“I am NOT drinking any [darn] merlot!”
Ah, yes, the oft-quoted quote from the 2004 movie Sideways. It is credited for the demise of worldwide sales of merlot-based wines. The pathetic sad sack/wine snob Miles screams this to his buddy Jack before they meet their dates waiting inside a restaurant. The not-so-subtle implication is that merlot is too pedestrian and insufficiently sophisticated for Miles’ palate.
Lemming-like wine drinkers in America followed Miles’ lead, turning up their noses at the suggestion of drinking oh-so-boring merlot. Or at least that’s the story we’re supposed to believe.
To understand what caused Miles’ profanity -laced pronouncement, a little history is in order.
1 B.C. (Before Chardonnay, circa 1980)—There was no wine made or consumed in the United States. (This may be an overstated literary flourish.)
1 A.C. (After Chardonnay)—Chardonnay wine discovered in California! Americans trade in their bottles of Bartles & Jaymes Wine Coolers for buttery, lemony and slightly sweet chardonnay wines.
10 A.C. (circa Nov. 17, 1991)—CBS broadcast’s the 60 Minutes segment called The French Paradox. Morley Safer interviews a researcher who correlates the lack of heart problems in France, the land of high-fat diets, with the consumption of red wine.
11 A.C.—Every winemaker in California and several other countries plant merlot grapes in response to the American consumers’ sudden interest in red wine following The French Paradox broadcast. Turns out that merlot is easy to pronounce, does not have overwhelming tannins and is easy for chardonnay drinkers to take the next step in their evolution of wine enjoyment.

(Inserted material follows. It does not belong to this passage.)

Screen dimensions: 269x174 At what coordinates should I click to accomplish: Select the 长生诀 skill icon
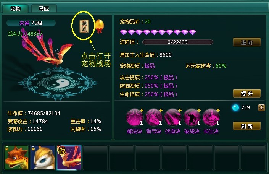211,117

12-23 A.C.—A whole lot of lame merlot wine is made. Wine consumers slurp it up; wine retailers and restaurants conspire by offering many shades of insipid merlot wines; wine critics and snobs take every opportunity to say bad things about jammy, lifeless, boring merlots.
24 A.C. (circa Oct. 22, 2004)—Miles’ famous declaration regarding merlot—which was more of a reflection on the state of merlot at the time and not so much the cause of merlot’s fall from grace.
30 A.C. (circa 11 a.m., Feb. 22, 2010)—An obscure Atlanta wine columnist meets Margaret Duckhorn in the fourth-floor lounge of the St. Regis Hotel to talk about the decline of merlot. She—one of America’s preeminent merlot winemakers—counters that the plight of merlot had little or no impact on her operations, or other wineries committed to making quality wines. The obscure columnist is inclined to believe her since the Duckhorn Wine Company empire, which includes a couple wineries and several hundred acres of prime vineyard land, was sold a little over two years ago for a quarter billion dollars. She still travels incessantly promoting Duckhorn labels, such as Paraduxx, Goldeneye, Decoy and Migration, which will release the company’s first chardonnay wine this spring. After all, we still live in the age of chardonnay.
“Those of us that stuck to our normal regime have not had much of a problem [over the past 10 years],” Duckhorn said. “People still drink merlot.”
And it may be that merlot’s time wandering in the desert is over. California’s 2009 merlot harvest was up by 100,000 tons over 2008, according to a report by Turrentine Grape and Wine Brokerage, a wine consulting firm. “So many acres of merlot have been removed [since 2005], it is surprising that the state produced such a large crop of merlot, a total of over 326,000 tons,” Steve Fredricks, Turrentine’s managing partner, said in his report.
Duckhorn reminded the columnist what was lost in the cloud of negativity surrounding merlot in the past decade. Merlot grapes, when grown with care in the right locations, make staggeringly wonderful wines.
“After the movie [Sideways], a lot of merlot was planted in not a lot of good regions,” said Duckhorn, who oversaw the production of her winery’s first merlot in 1978 (3 B.C.). “It is not an easy grape to grow. It flowers early. If there’s too much wind or frost or hail, it interrupts the flowering, creates uneven clusters and that impact the ripening.” Perhaps one reason for so much ho-hum merlot on the market.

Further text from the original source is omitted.